Merseyside Police has a dedicated team leading prevention work across the force. The chief constable and the team leader talk to Police Oracle.

Some forces have developed very effective strategies for dealing with SOC or “gangs and guns” to give it a policing shorthand.

Prisons in the North West of England hold the highest number of OCG members in the country which is testament to the good work of specialist units and regional capability in this area. Much of that has been achieved through vigorous use of the first ‘P’ in the approved SOC policing menu which is ‘pursue.’

This involves developing capabilities, attacking criminal finances, using all the effective legal powers available and introducing a strong international element when required, with good working relationships with overseas forces.

Thanks to 'pursue' under its previous chief constable (now chief HMIC) Merseyside was rated outstanding for tackling SOC a few years ago. But that rating also came down to its preventative work around serious and organised crime. So if it can work for SOC why not other areas of police demand?   

When Serena Kennedy took over as chief constable two years ago Merseyside was the best performing urban force in the country. “We were outstanding for tackling serious and organised crime and one of the reasons we got that rating was our four Ps approach (pursue, prevent, protect, prepare),” she told Police Oracle. “While we had a really strong emphasis on pursue there was also a really strong emphasis on prevention as well.”

This essentially meant preventing young people going down the route towards serious crime or if they were first time offenders, deploying the many available schemes designed to divert them from going up the grades of criminality.  

The Violence Reduction Unit helped support this preventative approach along with neighbourhood policing teams who knew what was happening at ground level.

But given that, like other forces, 80 per cent of demand in Merseyside is non-crime based CC Kennedy wanted to shift the approach so that everybody within the organisation was thinking about prevention.

“I wanted response officers and everyone in the organisation to recognise that we cannot arrest our way out of the volume of demand we are dealing with,” she says. 

Prevent is in the oath 

She points out that when officers take the oath, the word “prevention” is included in that but the reactive nature of policing means that a culture of prevention has to be worked at and officers and staff need to be reminded of its importance.

“When I go out on the ground and have a conversation with response officers about the work they are doing they are quite often doing preventative work without even realising it,” she adds.

To help reinforce this Merseyside now has a Prevention department headed up by a detective chief superintendent and a team of dedicated officers whose work is attracting interest from other forces around the country.

“We have moved things out of local policing and the crime world and we have streamlined that into a prevention strand led by Det Chief Supt Andy Ryan,” according to the chief.
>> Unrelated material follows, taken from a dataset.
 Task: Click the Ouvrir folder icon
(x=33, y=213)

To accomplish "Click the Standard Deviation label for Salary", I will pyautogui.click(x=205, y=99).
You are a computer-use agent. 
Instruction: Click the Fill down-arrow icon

CC Kennedy is the national policing lead for prevention and has adopted the primary, secondary and tertiary prevention strategy approach. Tertiary prevention covers the area that forces have always covered such as looking at offender locations and crime mapping. All the work that it is done on County Lines (Project Medusa) and the integrated offender management unit feeds into that.
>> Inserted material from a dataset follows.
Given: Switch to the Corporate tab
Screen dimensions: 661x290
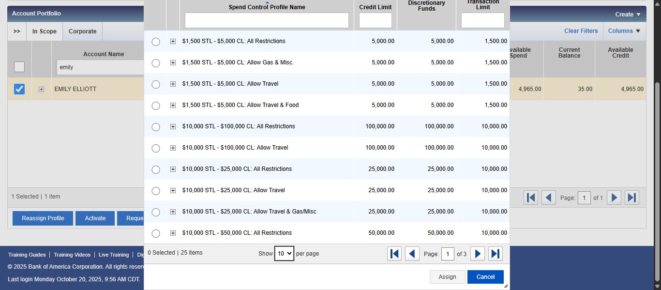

Secondary prevention tackles those at risk from high level offending with the aim of reducing demand and repeat victimisation.

A contentious space 

But having a dedicated Prevention department means that the force is now stepping into the primary prevention space which some would consider a contentious issue.
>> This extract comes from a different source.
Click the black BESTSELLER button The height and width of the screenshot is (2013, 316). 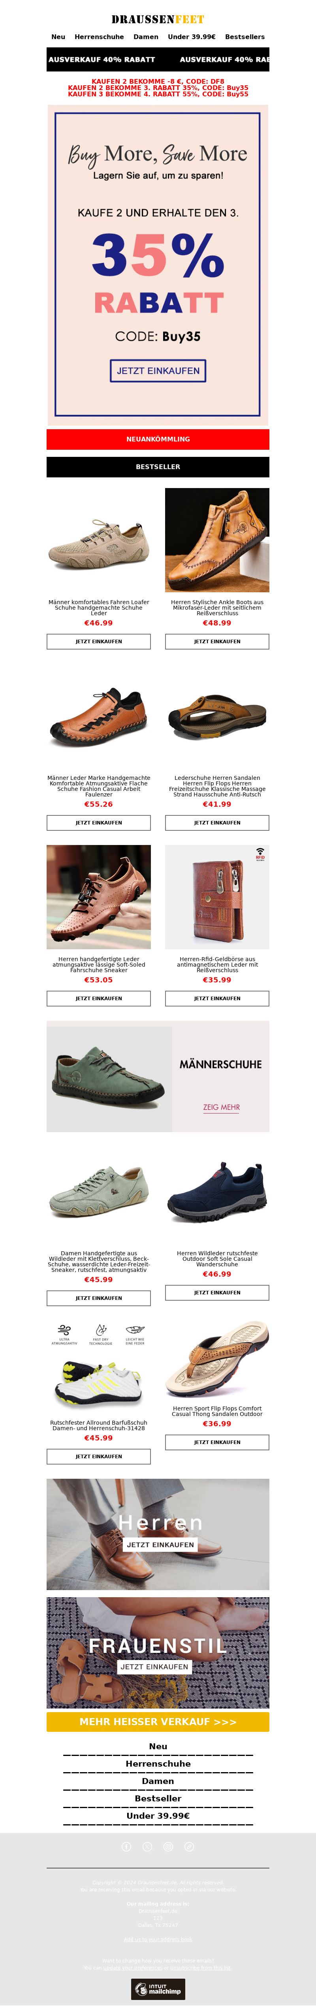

For example Merseyside has PCSOs who are part of the force’s missing persons unit but are dedicated to specific care homes to address the national issue of the number of children in care who go missing each year.  “Are they pseudo-social workers?,” she says. “The answer is yes they probably are but if we look at some of the cases they have had success with this is a result of working closely with the care homes. They have got them to be more responsible about reporting and how the homes are managed.    

“We have many examples where the looked after children go missing and are either exploited or they end up being criminally active and getting arrested numerous times. Now through the work of our PCSOs we can demonstrate the reductions in demand into contact. Our response cops are not having to go to children’s homes to take missing persons reports and then do the return interviews. And the young people are not being arrested anymore. This reduces demand on custody, the youth offending teams and the courts. Instead they are being diverted into commissioned services working with our partners.”

There is a College of Policing cost benefits calculator to work out how much money that is saving as well as the moral imperative of turning would-be offenders away from crime.

Given the demands on policing and complaints about mission creep there will be eyebrows raised about venturing into social work. How does the chief constable address this? She says: “This is not about policing stepping into the space and doing the jobs of partners because we are not qualified to do that.

“It’s about working with them to identify individuals, families and post codes to reduce demand on policing but also improve the aspirations of our communities.”

The prevention department had an external launch just before Christmas involving all the partner agencies in the five local authorities that make up the force area. This includes education which CC Kennedy says is often “the missing cog” in prevention work.

The Safer Schools team have also now come under the force's  Prevention umbrella and Merseyside has used the Uplift to increase the number of Safer Schools officers to 24. They have also been given training in PHSE (personal, social, health and economic education) “Again this is fairly unique,” says the chief “because we realised we had officers working in schools without the appropriate qualifications.”

Schools officers are a core part of the preventative work and the focus is on interventions not arrests. “We are certainly not there to criminalise children,” she adds.

Clear, Hold, Build 

Another facet of prevention work is the Clear, Hold, Build strategy for dealing with SOC which is being piloted in seven force areas (including Merseyside) with £2m of Home Office funding.  

The ‘Clear, Hold, Build’ initiative sees police pursue gang members to clear an area, hold the location and then build the community into a “more prosperous area”.

The ‘Clear’ phase will see officers target members of OCGs using the necessary criminal, civil and regulatory powers. During the ‘Hold’ phase, they work with local partners such as drugs and treatment services – the idea is to prevent other groups taking control of the area which has been ‘cleared’.

Finally, the ‘Build’ phase focuses on a ‘whole-system’ and longer-term plan aimed at making the area more hospitable and creating opportunities for young and vulnerable people, including for example establishing sports teams or setting up community gardens. It will also see the establishment of better relationships between the police and the community.

CC Kennedy says: “We were one of the pilot areas in the Wirral and now uniquely this is the first time it has been tried in an area that straddles two local authority areas.”

This includes the district in which the high profile murder of nine-year-old Olivia Pratt-Korbel took place last year. Olivia was fatally shot by a gunman who chased convicted burglar Joseph Nee into her home in Dovecot on 22 August. Merseyside Police is working closely with partners to lead Clear, Hold, Build in these two struggling areas.

Prevention Hub 

Det Chief Supt Andy Ryan heads up the prevention team. He told Police Oracle: “We have had a very good approach to prevention for a while. But like lots of police forces some people saw prevention as the role of local and neighbourhood policing. That is not being critical I would say that is a realistic assessment of where we were.”

Specialist teams such as the missing persons unit, community engagement unit and the problem solving team all did specialist preventative work as well.

“Elsewhere in the organisation there was a sense that prevention wasn’t their role.” He says what has changed is that the force now does preventative work “at scale” and it is mainstream.

The force now has a Prevention Hub made up of a team including a chief inspector, an inspector, two sergeants and five PCs. This is seen as the brains of the preventative work across the force.

The reasoning behind it was the force could have invested in a bigger and better missing persons unit or community engagement unit but that would signal to people that prevention work was ‘over there’ and it would be difficult to “embed it at scale right across the organisation.”